娯楽の煮しめ キック・アス

キック・アス』を観ましたよ。すんごい面白かった。

とにかくヒット・ガールがスゴイですよ。作品の主役はキック・アスことデイヴなんですが、作品の顔はと言えば、間違いなく彼女でしょ。
ヒット・ガールって、凄くキュートでシャレたデザインじゃないですか。『ぱーぷる☆ミンディ』とかのタイトルで、なかよし、りぼんあたりの少女漫画誌で連載(当然アニメ化も狙う)されていてもおかしくない。それがバンバン撃って、ビョンビョン飛び回り、ザックザクと切り刻む!獅子奮迅の活躍。もうポップでキャッチーな殺戮にオレ大喜び。危うくナナナ〜と一緒に歌うとこだった。

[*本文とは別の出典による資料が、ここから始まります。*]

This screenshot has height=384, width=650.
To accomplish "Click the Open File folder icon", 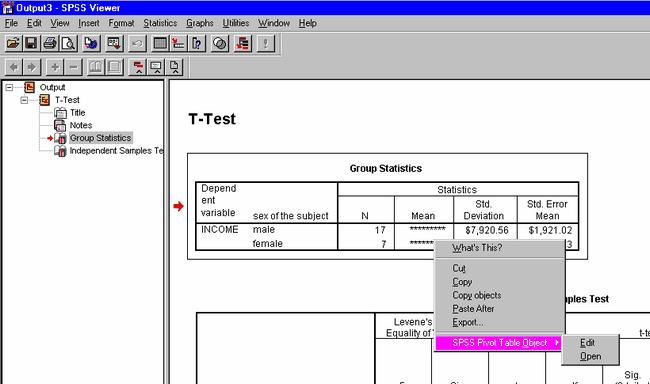I will pyautogui.click(x=13, y=43).
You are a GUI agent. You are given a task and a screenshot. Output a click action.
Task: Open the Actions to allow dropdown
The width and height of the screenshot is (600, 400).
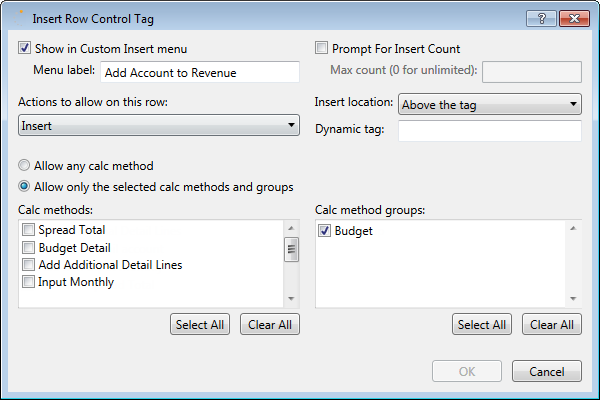click(x=159, y=125)

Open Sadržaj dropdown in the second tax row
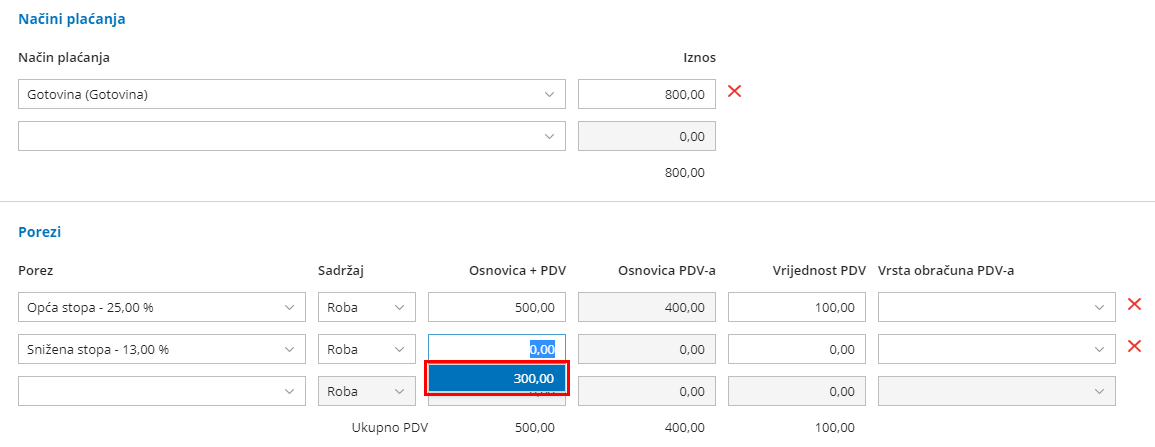(366, 349)

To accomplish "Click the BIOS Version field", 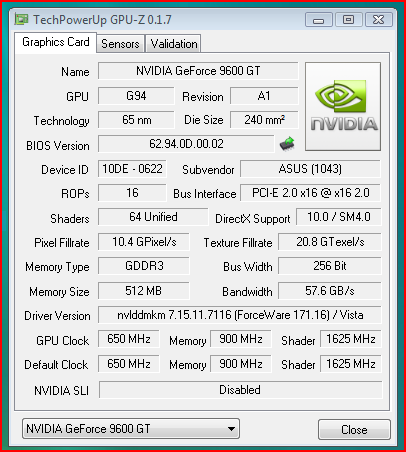I will tap(186, 144).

しかし、この映画のスゴイところは、その先があるとこですよ。
とにかく陰惨。ヒット・ガール初登場の場面、ゴロツキ連中をモツ鍋の具にするのはイイとしても、悲鳴をあげて逃げる女を無言で追い詰め、間接的な描写とはいえ、明らかにズンバラリンとぶった斬っているってのは、完全に逸脱している。これを観ていて、オレが思い出したのは『殺し屋1』。あの殺伐具合ですよ。どれほどキュートな装いをしていても、ヒット・ガールはアーバンスタイルのチャイルド・ソルジャーでしかないんですね。この種のキャラクターは他にもいるが、なにせヒット・ガールは小学生の女の子。キラーマシンとして作り上げられることのエグ味がより際だっております。


そして娘をそう仕立て上げたビッグ・ダディですよ。
このイカレ放題の親父にニコラス・ケイジ。慧眼ですよ。ケイジ先生は一生この路線でいって欲しい。しかし、観ていて思ったんですが、ビッグ・ダディとヒット・ガールってホントに親子なんだろか?いや、実の娘にあんなことさせるワケがない…というんじゃないです。愛した女との間できたとか子だとか、過去のことを語るワリに写真の一枚もないじゃないですか。あるのはダディの書くコミック調のイラストだけで。どうにも説得力がない。どっかの子供さらってきて娘と言い張ってるだけだったりして。どうやら原作ではその辺がイロイロあるそうで、明日にでも原作買ってこよう。


一応の主人公である、キック・アスことデイヴ。
こいつはこいつでけっこうな代物なんですがね。だって実は『タクシードライバー』のトラヴィスですよ。こいつのやることって。だからこそ彼は部屋で「You talkin to me ?」とつぶやくんですよ。少女の出現で運命が変わるというのも共通しております。ただ、デイヴの抱えるトラヴィスッ気はお気楽なもので、彼女ができれば薄まる程度のもん。最初こそオッパイ触るも手袋ごしなんてザマでしたが、しまいにゃ店の裏でさあ。トラヴィスい奴は駅弁ファックなんかしないってんだよ!正常位で、そんでも上手く入らずあたふたしてるウチに萎えちゃうのがトラヴィスい人間のすることだ!いや、オレの話じゃないってば!
まあデイヴはツメ切りみたいなもんで、ミートチョッパーで肉骨粉であるキラー親子の前では霞んでしまいますよ。でも彼がいるから、客観性が生まれてるし、また燃えるヒーローものとして成立しているんですけどね。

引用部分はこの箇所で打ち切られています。